NEW DELHI: The Centre is working on a revised pulses import plan to achieve the set target of 1.5 million tonnes of import during 2009-10, in a bid to increase the domestic supply and keep soaring pulses prices in check. Overall, there is a demand-supply gap of almost four million tonnes.
But upto September 8 this year, PSUs have contracted only 2.95 lakh tonnes of pulses for import, of which some 68000 tonnes have arrived by September in the country’s ports. Worried over the fact that imports by PSUs were way below the target, the department of consumer affairs rushed of a delegation to Myanmar to hold discussions on the currency of payment. However, a government official in the know said that the Myanmar government had sought payment in advance and further negotiations were currently on with Myanmar, the world’s biggest pulses exporter after Canada and whose biggest clients were India and Japan.
The increasing production-supply mismatch and hardening international prices against tighter global output has meant consistently higher import prices. For 2009-10, the projected production is around 15 million tonnes against a demand of almost 19 million tonnes. Demand is expected to go up by another million tonnes by 2010-11 and by two million tonnes the successive year despite a virtually stagnant producton of aroud 15 million. In comparision, against a relatively slower pace of price hike for pulses in 2008-09, more than nine lakh tonnes were imported under the PSU pulses import scheme devised by the Centre but only after burdening the exchequer markedly...

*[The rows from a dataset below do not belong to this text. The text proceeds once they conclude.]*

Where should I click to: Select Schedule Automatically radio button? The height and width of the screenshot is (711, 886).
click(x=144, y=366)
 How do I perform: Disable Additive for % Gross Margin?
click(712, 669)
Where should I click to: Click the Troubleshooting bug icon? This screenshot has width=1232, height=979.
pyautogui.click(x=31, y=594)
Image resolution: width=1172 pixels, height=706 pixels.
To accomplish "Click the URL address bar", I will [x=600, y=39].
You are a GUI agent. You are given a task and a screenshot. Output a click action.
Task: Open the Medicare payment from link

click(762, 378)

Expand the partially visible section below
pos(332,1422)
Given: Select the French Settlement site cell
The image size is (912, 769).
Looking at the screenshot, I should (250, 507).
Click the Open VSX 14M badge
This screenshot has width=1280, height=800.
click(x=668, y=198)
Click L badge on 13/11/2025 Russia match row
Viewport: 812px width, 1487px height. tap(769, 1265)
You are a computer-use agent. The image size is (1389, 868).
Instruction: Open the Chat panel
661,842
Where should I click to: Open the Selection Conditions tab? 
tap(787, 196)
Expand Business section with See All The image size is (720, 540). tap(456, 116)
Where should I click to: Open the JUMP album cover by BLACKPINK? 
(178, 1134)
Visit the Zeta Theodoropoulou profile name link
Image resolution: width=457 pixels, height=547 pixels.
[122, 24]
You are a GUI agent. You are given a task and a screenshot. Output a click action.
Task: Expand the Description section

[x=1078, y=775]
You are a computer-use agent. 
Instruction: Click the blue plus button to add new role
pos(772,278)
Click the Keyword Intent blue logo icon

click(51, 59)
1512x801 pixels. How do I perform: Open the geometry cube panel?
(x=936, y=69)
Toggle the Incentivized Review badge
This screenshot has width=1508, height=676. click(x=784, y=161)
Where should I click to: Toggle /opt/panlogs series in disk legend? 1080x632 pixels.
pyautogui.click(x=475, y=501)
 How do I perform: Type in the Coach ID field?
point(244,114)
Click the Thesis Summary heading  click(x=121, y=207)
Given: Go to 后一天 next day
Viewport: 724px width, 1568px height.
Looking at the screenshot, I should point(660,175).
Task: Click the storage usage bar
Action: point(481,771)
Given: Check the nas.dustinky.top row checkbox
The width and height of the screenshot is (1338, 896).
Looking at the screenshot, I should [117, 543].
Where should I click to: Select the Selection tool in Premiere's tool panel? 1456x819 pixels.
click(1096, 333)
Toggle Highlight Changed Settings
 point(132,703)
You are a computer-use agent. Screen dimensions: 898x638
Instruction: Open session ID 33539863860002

In order to boost the availability, the government removed, all restrictions on imports by reducing import taxes to nil and allowing the private sector to import. The existing scheme for distribution of pulses through the PDS was extended .Under a new scheme three years ago, it also instructed all the major PSUs to import including STC, PEC, MMTC and NAFED and took a “conscious decision” to support their losses upto 15% even while paying them 1.5% of the value of operation as service charges.